──────── EXCERPTED PASSAGE ────────

Power source growth rates like compound interest

What if instead of projecting percentages, we project gigawatts from FERC’s December 2012 Installed Operating Generating Capacity table? Solar and wind still win in less than a decade.

FERC 2012 power source gigawatts and growth rates projected 20 years

Ignore the fastest-growing curve for a moment; I added that. All the other curves start with the December 2012 gigawatts for each power source in the FERC table, and an annual compound growth rate computed by comparing that installed operating capacity to the capacity added in 2012 for that power source. That compound annual growth rate for solar is 60.9% and for wind is 22.8%. Nothing else comes close.

Solar passes coal in about 8 years, wind in about 9, and natural gas in about a decade. That’s at the 60.9% rate, which is close to the 65% rate observed for compound annual growth in solar deployments for the past decade.

What if we can push the solar growth rate faster, through some combination of Feed-In Tariffs, a carbon tax, rebates, or fully funding tax credits? And how about we fix that antiquated 1973 Georgia law that impedes private financing and investment for solar power in Georgia?

────────

**WHAT TO DO:** Can you repeat the passage of the post on power source growth rates that begins at "Power source growth" and stops after "else comes close.", switching "gigawatts" to "megawatts" throughout?

──────── DATA BLOCK ────────

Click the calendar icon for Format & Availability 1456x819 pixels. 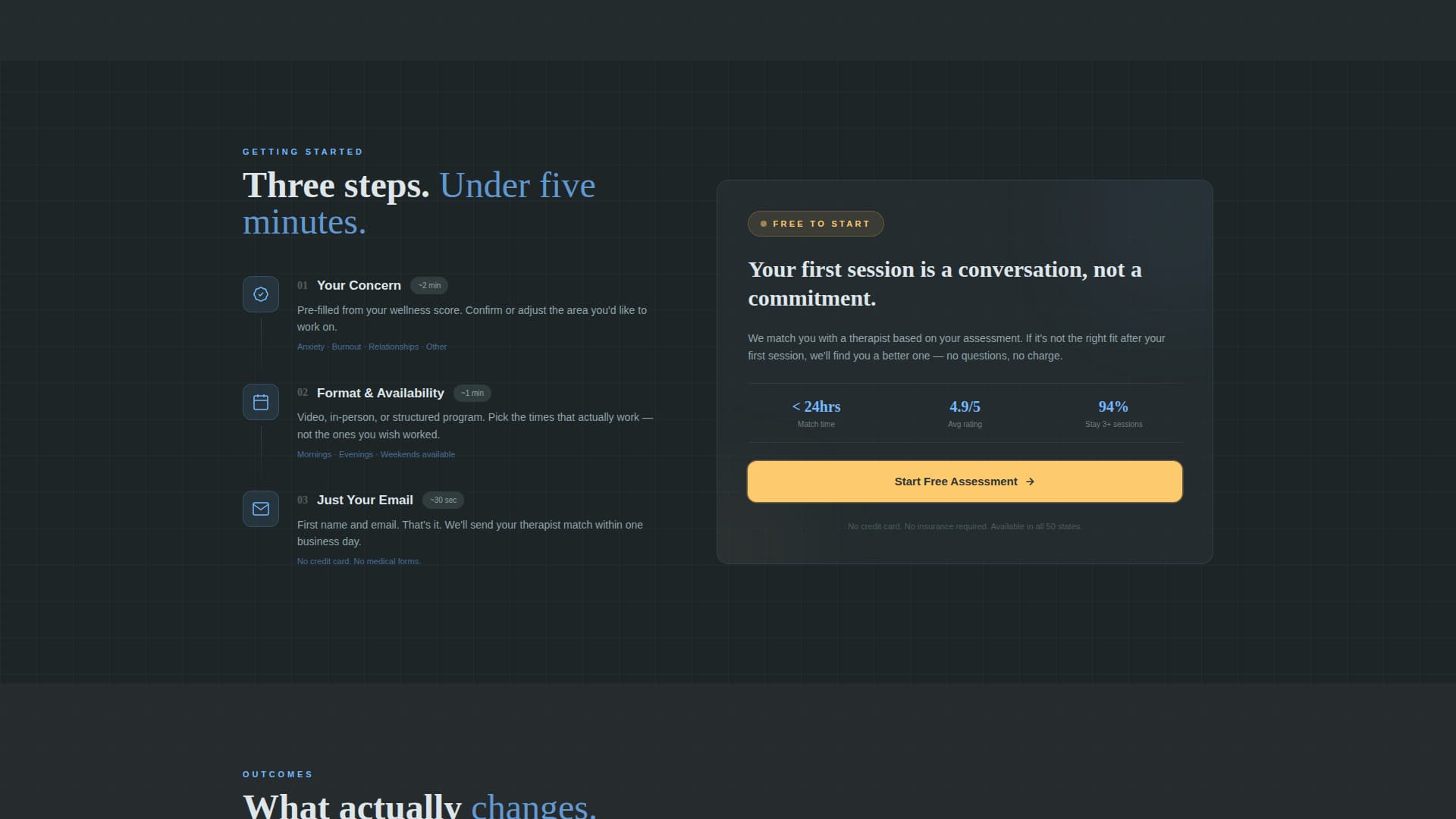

────────

**EXPECTED OUTPUT:**
Power source growth rates like compound interest

What if instead of projecting percentages, we project megawatts from FERC’s December 2012 Installed Operating Generating Capacity table? Solar and wind still win in less than a decade.

FERC 2012 power source megawatts and growth rates projected 20 years

Ignore the fastest-growing curve for a moment; I added that. All the other curves start with the December 2012 megawatts for each power source in the FERC table, and an annual compound growth rate computed by comparing that installed operating capacity to the capacity added in 2012 for that power source. That compound annual growth rate for solar is 60.9% and for wind is 22.8%. Nothing else comes close.